На этот раз, однако, отчет его группы не утвердили, тему у них забрали, предложили ее Москалёву. Десять дней дали Александру Сергеевичу на раздумье, а на одиннадцатый приказом начальника академии П.В. Родимова при инженерном факультете была создана проблемная научно-исследовательская лаборатория НИЛ-1 – первая такая в системе военно-учебных заведений. Против нее, против этой работы выступило большинство ведущих сотрудников академии – начальники кафедр конструкции и прочности самолётов, теории двигателей, аэродинамики… И приглашенный Цицерон-златоуст выступил против. Соображения были: выше лба уши не растут, Москва не глупее нас, в Москве – ЦАГИ, ЦИАМ, испытательная база, а у нас что? Учебные стенды, нет даже плохонькой сверхзвуковой трубы…
Но
То есть опять повторилась ситуация, к которой мы здесь все время обращались, и выход из нее был усмотрен тот же. Как Баранов и Тухачевский в 1928 году нашли Гроховского, как Баранов в 1933 году выбрал для необыкновенного задания Москалёва, так вновь – Родимое. Как Баранов имел возможность, если бы пожелал, дать заказ любому конструктору, самому тогда имени-
тому, так и генерал-полковник Родимов мог и, очевидно, должен был связаться, раз уж возникла такая надобность, прежде всего не с забытым Москалёвым, а с процветавшим Туполевым, с Мясищевым, с Ильюшиным…
Однако в ситуации середины 50-х годов – ситуации общей, исторической, но наверняка влиявшей на все частные, в том числе и в Ленинградской военно-воздушной академии – была важнейшая особенность: как раз к этому времени ослабла сталинская административная система. Наступила, хотя и ненадолго, оттепель, расширились возможности для инициатив, но и ссылаться на темное, сковывающее давление свыше стало труднее. Решения пришлось принимать самим, только уж и отвечать за них тоже самим, во всяком случае, перед собственной совестью.
Так вот, в этих новых, небывало благоприятных условиях опыт Москалёва, очень, мы видели, похожий на опыт Бартини, Гроховского и Курчевского, повторился как по писаному. От великолепного начала до ничем здравым необъяснимого конца. С поставленной задачей Москалёв справился, нужную схему дальнего сверхзвукового самолёта нашел (а в Москве с задачей справился Бартини), тем не менее построить такой самолёт не смог, не дали ему.

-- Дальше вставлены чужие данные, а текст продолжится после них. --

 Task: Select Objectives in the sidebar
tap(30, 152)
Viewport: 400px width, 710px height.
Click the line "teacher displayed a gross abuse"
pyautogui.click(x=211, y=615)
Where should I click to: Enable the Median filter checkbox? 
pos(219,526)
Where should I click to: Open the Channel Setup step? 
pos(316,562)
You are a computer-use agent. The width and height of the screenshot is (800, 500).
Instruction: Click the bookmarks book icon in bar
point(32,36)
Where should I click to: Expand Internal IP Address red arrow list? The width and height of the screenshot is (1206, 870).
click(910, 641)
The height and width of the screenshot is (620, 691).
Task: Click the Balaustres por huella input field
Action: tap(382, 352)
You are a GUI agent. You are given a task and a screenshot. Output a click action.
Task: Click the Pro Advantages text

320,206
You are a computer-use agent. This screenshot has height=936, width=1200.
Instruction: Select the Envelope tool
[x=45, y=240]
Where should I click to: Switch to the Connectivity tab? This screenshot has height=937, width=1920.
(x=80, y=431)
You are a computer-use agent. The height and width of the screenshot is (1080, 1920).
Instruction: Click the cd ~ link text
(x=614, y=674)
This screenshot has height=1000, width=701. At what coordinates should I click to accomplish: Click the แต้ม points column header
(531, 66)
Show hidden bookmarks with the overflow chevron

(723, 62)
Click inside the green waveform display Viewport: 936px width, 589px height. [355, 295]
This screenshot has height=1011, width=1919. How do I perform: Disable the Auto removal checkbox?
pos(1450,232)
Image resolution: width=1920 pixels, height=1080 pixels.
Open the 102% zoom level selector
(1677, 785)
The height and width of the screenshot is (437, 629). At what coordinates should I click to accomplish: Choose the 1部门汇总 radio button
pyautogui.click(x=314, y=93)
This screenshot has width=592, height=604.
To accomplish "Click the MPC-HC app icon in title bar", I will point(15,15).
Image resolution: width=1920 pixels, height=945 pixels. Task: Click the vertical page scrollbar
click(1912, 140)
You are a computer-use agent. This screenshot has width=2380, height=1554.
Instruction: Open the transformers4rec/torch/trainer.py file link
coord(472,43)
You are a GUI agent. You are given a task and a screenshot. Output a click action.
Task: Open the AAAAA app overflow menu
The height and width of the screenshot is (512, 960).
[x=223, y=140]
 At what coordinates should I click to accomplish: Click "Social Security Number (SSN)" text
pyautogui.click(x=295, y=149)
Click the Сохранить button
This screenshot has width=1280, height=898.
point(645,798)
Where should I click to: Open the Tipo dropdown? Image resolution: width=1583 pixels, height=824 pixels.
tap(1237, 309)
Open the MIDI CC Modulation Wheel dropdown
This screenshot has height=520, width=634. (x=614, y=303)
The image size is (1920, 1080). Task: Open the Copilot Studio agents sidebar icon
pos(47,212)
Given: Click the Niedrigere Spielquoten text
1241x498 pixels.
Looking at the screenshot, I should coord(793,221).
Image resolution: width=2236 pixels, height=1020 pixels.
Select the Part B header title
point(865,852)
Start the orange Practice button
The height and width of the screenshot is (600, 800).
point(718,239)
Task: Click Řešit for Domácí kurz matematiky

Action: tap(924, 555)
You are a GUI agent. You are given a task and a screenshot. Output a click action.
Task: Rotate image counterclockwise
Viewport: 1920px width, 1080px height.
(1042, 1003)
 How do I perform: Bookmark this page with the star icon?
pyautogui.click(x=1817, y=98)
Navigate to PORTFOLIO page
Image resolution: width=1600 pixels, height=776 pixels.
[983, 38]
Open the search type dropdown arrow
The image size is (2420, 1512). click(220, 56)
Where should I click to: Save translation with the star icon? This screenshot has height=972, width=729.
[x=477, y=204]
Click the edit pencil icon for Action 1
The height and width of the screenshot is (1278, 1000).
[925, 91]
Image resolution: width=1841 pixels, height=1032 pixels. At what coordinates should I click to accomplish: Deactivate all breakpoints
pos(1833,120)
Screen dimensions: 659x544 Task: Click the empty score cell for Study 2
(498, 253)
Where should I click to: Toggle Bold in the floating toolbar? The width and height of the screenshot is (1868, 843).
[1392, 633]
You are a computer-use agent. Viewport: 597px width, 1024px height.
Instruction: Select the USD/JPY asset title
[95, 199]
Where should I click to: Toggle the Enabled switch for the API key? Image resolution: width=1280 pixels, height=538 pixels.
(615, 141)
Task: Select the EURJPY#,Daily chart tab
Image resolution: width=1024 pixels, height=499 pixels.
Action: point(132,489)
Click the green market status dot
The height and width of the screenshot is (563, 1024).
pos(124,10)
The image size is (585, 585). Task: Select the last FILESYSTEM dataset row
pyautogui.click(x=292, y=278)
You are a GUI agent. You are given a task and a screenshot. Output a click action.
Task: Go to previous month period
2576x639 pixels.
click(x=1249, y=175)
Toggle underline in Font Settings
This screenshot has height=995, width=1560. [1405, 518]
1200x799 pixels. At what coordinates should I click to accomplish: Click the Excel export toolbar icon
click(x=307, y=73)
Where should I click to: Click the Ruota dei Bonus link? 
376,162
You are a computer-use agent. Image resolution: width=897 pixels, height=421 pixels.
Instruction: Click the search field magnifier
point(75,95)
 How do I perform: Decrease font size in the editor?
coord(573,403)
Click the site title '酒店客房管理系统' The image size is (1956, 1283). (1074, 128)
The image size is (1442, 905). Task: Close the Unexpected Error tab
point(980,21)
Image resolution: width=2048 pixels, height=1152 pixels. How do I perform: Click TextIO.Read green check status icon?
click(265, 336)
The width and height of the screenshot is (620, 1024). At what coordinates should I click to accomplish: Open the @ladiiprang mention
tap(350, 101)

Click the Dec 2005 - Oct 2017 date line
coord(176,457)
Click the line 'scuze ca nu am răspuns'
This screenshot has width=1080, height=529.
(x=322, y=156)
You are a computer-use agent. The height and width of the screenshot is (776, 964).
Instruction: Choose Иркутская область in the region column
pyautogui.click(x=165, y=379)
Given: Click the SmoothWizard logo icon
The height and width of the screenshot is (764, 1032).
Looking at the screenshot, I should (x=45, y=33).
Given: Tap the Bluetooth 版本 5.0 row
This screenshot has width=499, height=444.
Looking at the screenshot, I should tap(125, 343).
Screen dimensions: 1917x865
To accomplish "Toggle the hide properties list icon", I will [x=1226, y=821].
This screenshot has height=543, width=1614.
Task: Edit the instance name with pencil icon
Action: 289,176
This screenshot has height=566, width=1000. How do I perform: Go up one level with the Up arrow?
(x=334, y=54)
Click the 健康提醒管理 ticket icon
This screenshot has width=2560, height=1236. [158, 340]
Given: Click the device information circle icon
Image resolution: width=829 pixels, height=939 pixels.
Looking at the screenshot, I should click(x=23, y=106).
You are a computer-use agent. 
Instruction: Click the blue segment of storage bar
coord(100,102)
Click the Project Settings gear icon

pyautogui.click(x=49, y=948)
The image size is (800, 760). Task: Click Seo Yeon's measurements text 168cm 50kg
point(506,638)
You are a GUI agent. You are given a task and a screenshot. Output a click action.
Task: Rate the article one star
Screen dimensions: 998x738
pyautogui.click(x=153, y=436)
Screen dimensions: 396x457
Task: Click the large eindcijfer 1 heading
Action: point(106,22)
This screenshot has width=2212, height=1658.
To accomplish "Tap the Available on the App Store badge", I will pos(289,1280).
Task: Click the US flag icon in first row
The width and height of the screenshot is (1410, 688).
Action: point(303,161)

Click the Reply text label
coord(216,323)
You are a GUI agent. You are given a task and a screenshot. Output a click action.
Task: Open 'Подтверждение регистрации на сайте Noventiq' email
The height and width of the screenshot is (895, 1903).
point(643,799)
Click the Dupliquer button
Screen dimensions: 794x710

Догадавшись по моим вздохам, что я дочитал папку, Шавров выглянул из-за спинки кресла:
– Что, оценили Роберта?
– Вы хотите сказать – Москалёва?
– А робертова закономерность! Смотрите: ставку сделали не на саму технику, то есть не на стандартные о ней представления, а на человека, способного через них перешагнуть!
– …И самолёт не появился.
– Но мог появиться… Значит, по какой-то пока неясной причине опять сдали позиции.
– Так ведь и американцы их едали…
– Ошибаетесь. Напоминаю: «Валькирия». А вслед за ней – «Конкорд»!
Шавров в запале не совсем корректно противопоставил нам американцев, потому что если у них после «Хастлера» был все же построен сверхзвуковой стратегический бомбардировщик «Валькирия», то у нас – того же назначения М-50 В.М. Мясищева, причем взлетевший на целых четыре года раньше. Как «Валькирия», так и М-50 в серию не пошли, остались в опытных экземплярах. И экземпляров было построено по два. «Валькирия» стоит теперь в музее и М-50 – в музее. Не сообщается, почему эти бомбардировщики не стали серийными. Возможно, ракеты их вытеснили, а возможно, оказались ненужными, так как политическая обстановка в 60-х годах потеплела.
Наш пассажирский сверхзвуковой Ту-144 тоже по характеристикам был не хуже «Конкорда». Правда, нашего давно нет, а «Конкорд» до сих пор летает, но еще вопрос, хорошо ли, что летает, так как он явно невыгоден коммерчески: весит при взлете без малого 200 тонн, а его полезный груз – всего около 13 тонн. Сам себя, получается, носит, отравляя атмосферу. Горючего «Конкорд» сжигает почти 120 тысяч литров за рейс, 100 тонн, и это для того лишь, чтобы перевезти 120-130 пассажиров. Нет, лучше обойтись без такого транспорта!